* [Tarefas do exercício]
[a] Segundo o texto sobre os negacionistas, em que lugar o autor ouviu as afirmações que descreve?
[b] Dê continuidade ao texto sobre os negacionistas a partir da última frase apresentada.

* [Trecho do texto]
##############################

As chuvas em Porto Alegre, o furacão nos EUA e os ventos em São Paulo também não tinham a ver com extremos climáticos. Sempre aconteceram, a mídia é que não falava neles. E o degelo da calota polar era mentira —a Groenlândia há dois séculos era um jardim e hoje é uma geleira.

Temo que o leitor não acredite que ouvi esses disparates numa sala de espera de hospital há alguns dias. Eu também não acreditava enquanto ouvia. Vivemos em bolhas e ali me dei conta de que, até então, nunca me vira entre negacionistas hidrófobos. Mas eles existem e não eram cínicos, pareciam convencidos do que diziam. Perguntei ao alemão se, em sua opinião, a Terra era redonda ou plana. Ele riu: “Que pergunta é essa? Estamos falando a sério!”. E fiquei sem saber o que ele achava.

6 ideias sobre “Eles existem

  1. Jose.

    Negacionistas existem em todos os lugares e tem até um partido: aquele que acredita que lula é a alma mais inocente “deffepaíz”.
    O grande problema dos imbecís à esquerda e à direita é que eles continuam achando que não existe inteligência fora a deles.

  2. Julio Só

    Depois de um texto desses vem o Zé Ruella falar do Lula? Esse sentiu o golpe. A doença do século XXI é a desinformação e o negacionismo. Mata mais que a maioria das doenças. Mata principalmente os neurônios dos idiotas.

  3. Jose.

    Júlio, vc faz parte de qual grupo?
    Só usei o exemplo do lula para de novo demonstrar que lulistas e bolsonaristas são iguais, você comprovou.

  4. Francisco Lima

    Devemos contribuir pra informar ou desinformar? Por que vencem as vacinas?

    “As razões da queda na vacinação
    Em agosto, o Brasil iniciou uma campanha de vacinação infantil em massa contra o sarampo e a poliomielite em meio a um quadro que causa apreensão. As taxas de imunização de crianças contra 17 doenças – entre elas o sarampo – atingiram em 2017 os níveis mais baixos em muitos anos.

    O Ministério da Saúde e especialistas em imunologia, epidemiologia e saúde pública ouvidos pela reportagem enumeram nove razões para explicar a queda abrupta nos números. Os motivos vão da percepção enganosa de parte da população de que não é preciso vacinar porque as doenças desapareceram a problemas com o sistema informatizado de registro de vacinação. Todas são causas plausíveis e prováveis e possivelmente atuam em conjunto. Elas, porém, ainda não foram quantificadas, o que ajudaria a identificar e a executar ações complementares às campanhas de vacinação para resgatar os níveis de imunização elevados do passado.

##############################

* [Material de estudo]

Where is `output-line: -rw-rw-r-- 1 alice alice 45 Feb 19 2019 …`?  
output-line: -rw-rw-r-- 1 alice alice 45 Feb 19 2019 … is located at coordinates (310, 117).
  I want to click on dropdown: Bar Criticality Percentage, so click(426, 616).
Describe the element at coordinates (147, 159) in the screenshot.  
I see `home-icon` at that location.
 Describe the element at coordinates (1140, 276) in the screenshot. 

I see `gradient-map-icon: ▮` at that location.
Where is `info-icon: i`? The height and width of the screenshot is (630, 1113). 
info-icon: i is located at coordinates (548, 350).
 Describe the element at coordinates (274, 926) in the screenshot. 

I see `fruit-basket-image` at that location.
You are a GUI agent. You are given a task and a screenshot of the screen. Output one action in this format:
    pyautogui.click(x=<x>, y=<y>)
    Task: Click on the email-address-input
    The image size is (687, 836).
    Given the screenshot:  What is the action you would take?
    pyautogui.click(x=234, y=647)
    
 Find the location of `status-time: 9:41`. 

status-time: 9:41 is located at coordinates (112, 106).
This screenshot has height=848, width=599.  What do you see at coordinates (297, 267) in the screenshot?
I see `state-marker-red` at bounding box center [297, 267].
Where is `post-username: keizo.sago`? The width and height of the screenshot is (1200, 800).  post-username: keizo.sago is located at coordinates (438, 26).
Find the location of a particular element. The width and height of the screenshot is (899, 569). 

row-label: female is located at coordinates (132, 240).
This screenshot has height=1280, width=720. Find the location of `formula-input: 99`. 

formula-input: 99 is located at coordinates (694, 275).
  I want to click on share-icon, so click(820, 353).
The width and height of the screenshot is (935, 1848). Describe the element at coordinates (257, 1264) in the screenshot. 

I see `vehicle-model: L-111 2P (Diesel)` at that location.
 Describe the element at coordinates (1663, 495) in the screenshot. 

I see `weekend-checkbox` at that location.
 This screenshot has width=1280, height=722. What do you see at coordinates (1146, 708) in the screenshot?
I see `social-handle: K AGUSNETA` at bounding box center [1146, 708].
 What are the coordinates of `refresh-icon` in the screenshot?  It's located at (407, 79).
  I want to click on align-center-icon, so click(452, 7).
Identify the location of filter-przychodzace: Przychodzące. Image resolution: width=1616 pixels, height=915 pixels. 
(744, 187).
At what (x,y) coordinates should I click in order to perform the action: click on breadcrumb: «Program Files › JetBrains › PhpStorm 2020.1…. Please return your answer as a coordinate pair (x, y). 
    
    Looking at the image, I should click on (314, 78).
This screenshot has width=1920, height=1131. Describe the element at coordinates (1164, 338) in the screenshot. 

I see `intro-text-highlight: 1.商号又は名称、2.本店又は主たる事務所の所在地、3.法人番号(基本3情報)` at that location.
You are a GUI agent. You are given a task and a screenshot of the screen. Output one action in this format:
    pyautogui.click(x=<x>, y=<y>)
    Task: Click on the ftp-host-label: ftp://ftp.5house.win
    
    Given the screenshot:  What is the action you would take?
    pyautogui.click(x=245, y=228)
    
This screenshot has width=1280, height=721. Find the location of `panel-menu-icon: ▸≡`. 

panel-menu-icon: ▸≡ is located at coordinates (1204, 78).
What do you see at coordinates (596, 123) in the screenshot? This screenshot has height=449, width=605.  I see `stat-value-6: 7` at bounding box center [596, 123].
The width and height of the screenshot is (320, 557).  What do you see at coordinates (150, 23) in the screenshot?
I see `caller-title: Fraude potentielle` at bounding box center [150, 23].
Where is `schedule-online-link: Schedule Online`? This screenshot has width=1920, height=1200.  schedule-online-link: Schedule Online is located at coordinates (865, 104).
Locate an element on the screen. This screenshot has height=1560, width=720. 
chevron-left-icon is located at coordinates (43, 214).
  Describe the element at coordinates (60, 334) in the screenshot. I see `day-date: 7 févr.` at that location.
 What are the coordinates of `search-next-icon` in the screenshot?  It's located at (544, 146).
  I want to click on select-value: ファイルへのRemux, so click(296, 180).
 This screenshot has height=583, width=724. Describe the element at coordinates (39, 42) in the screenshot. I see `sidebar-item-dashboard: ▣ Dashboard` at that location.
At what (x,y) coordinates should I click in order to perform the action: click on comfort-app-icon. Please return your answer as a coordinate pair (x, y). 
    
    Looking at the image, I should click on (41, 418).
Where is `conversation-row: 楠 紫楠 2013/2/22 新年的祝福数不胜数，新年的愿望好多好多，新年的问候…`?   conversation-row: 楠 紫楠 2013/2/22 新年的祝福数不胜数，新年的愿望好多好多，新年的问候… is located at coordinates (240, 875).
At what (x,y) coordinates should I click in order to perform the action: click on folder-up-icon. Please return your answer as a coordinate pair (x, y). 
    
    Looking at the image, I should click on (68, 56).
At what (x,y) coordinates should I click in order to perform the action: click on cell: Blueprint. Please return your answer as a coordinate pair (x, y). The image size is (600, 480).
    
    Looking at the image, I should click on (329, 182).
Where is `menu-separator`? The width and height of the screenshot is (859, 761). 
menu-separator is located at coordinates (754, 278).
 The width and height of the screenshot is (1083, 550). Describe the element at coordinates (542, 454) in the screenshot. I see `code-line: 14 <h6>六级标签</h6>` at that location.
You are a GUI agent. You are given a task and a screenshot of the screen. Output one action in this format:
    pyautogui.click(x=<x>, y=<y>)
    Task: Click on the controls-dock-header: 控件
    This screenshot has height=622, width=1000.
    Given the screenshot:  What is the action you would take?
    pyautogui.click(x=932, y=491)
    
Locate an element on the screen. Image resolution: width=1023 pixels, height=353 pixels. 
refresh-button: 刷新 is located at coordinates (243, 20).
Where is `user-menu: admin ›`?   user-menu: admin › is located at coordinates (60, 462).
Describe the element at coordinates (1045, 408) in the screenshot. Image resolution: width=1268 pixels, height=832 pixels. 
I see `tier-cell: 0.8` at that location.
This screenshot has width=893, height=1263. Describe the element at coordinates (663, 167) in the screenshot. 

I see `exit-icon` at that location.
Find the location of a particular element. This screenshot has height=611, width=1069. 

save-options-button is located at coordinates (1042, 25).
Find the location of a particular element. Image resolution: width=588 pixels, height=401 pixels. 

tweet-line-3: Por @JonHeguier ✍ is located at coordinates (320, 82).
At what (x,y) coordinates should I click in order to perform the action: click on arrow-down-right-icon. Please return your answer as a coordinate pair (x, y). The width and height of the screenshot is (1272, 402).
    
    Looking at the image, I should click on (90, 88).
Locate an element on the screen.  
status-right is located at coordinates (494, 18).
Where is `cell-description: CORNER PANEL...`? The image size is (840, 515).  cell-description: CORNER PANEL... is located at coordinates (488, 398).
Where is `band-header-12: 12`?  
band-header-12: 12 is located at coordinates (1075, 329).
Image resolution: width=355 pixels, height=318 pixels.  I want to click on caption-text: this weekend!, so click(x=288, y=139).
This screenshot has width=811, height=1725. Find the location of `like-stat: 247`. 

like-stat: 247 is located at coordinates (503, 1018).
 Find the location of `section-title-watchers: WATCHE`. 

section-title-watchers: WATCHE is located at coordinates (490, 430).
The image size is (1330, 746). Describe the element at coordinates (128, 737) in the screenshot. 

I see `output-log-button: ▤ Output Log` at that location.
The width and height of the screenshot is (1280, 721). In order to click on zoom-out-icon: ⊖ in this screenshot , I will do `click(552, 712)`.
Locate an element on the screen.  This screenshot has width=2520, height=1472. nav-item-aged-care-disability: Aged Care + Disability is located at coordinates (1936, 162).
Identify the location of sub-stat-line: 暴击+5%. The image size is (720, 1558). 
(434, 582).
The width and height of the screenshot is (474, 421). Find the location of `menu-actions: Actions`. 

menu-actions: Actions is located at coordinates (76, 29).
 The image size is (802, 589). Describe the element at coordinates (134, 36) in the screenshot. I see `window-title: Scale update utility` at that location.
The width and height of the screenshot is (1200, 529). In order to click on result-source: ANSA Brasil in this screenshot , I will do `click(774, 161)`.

##############################

* [Respostas]
[a] Numa sala de espera de hospital, há alguns dias.

[b]
    Transmitido pelo ar, seu causador – um vírus do gênero Morbilivirus – provoca febre alta, mal-estar, tosse persistente, conjuntivite e deixa manchas vermelhas pelo corpo. Ele ataca as células do sistema imunológico e reduz por um período longo as defesas do organismo, favorecendo a ocorrência de infecções secundárias que podem matar. O vírus do sarampo havia sido eliminado do Brasil em 2016 e voltou agora via Venezuela. De fevereiro a 23 de julho, deixou 822 pessoas doentes – foram 272 casos em Roraima, 519 no Amazonas, 14 no Rio de Janeiro, 13 no Rio Grande do Sul, 2 no Pará, 1 em São Paulo e 1 em Rondônia – e causou cinco mortes.
    Fonte: Revista Pesquisa Fapesp”

    Sobre a vacina da Covid-19:
    “A Moderna já recolheu 1,2 milhão de unidades que estavam com o ministério para trocar por doses com validade mais longa. Documentos internos da Saúde apontam que as cerca de 3 milhões de vacinas restantes, todas vencidas, devem ser substituídas em dezembro por um modelo mais atual da farmacêutica, adaptado à cepa JN.1.

    O plano do ministério era dar tração à imunização da Covid nesta ano com a compra dos lotes da Moderna. O contrato emergencial, porém, foi assinado depois do planejado pela pasta e as doses só começaram a ser entregues ao SUS em maio.

    A empresa ainda entregou vacinas com validade mais curta do que o contrato exigia. Por este motivo, o ministério pediu em agosto para a Moderna trocar, sem despesa adicional, as vacinas prestes a vencer.

    No fim de setembro, a Anvisa (Agência Nacional de Vigilância Sanitária) deu o aval para a importação de 1,2 milhão de vacinas com validade até 2025 para substituir os lotes já recolhidos pela farmacêutica. As doses ainda precisam passar pelo controle de qualidade, entre outras verificações, antes da distribuição para a rede pública.”